Bringing together scholars, artists, and practitioners working across AI, choreography, and sound, Plural Futures asks how we might reimagine technological imaginaries through relational, decolonial, and more-than-human perspectives — shifting towards a polyphonic, co-authored technosphere of plurality.
Programme Schedule
- 2:00 PM: Gathering
- 3:00 PM: Introduction
- 3:15 PM: Pre-recorded Welcome
w/ curator Helen Starr and philosopher David Chalmers (pre-recorded) - 3:45 PM: Keynote
“What is it like…to decolonise our imagination?”
w/ writer & researcher Clea Bourne - 4:30 PM: Artist Lecture
“Unbearable Darkness: Dancing with Spectres of the Past”
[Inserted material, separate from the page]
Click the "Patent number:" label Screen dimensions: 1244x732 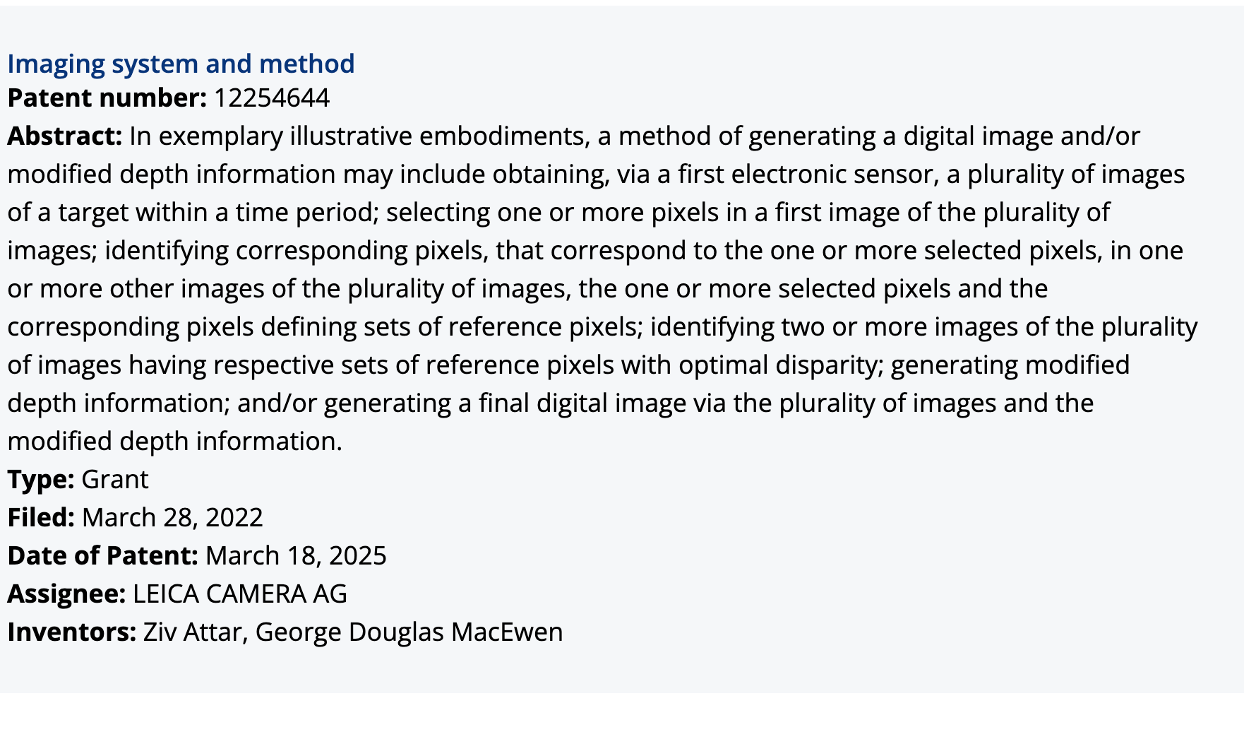pyautogui.click(x=107, y=98)
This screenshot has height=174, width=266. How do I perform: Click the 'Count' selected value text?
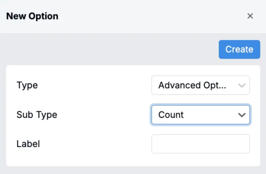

w/ artist Choy Ka Fai - 5:15 - 5:30 PM: Interval
- 5:30 PM: Conversation
“Transcosmic Portals: Trickster Thinking and Decolonial Futures”
w/ artist Kira Xonorika and curator Helen Starr - 6:10 PM: Workshop
“Chorus of the Techno-Sonosphere”
w/ vocal performer, researcher & designer Amina Abbas-Nazari
*The gallery opens from 1 PM to the public. Please arrive early if you want to see the exhibition.
Programme Details
Keynote
What is it like…to decolonise our imagination?
Clea Bourne
Artificial intelligence continues to evolve through shared narratives, based partly on other-worldliness, shock-and-awe, and magic. Amid this rapid technological change, asserting the human — identity, emotion, and imagination — has never been more vital.
Dr Clea Bourne examines how the hidden power structures behind AI assert themselves in daily life while remaining largely invisible. She brings together perspectives on the human, imagination, and decolonial thought to ask: Whose imagination is at work behind current AI narratives? How did these narratives take hold so quickly, and become so convincing? How have AI ‘imagineers’ succeeded in getting us to share in their technological dream, regardless of how few of us might truly benefit?
In particular, Clea’s keynote explores how technological power has mobilised our emotions in response to AI and automation, using these emotional responses to obscure the colonial connections between AI technologies and current political disruption.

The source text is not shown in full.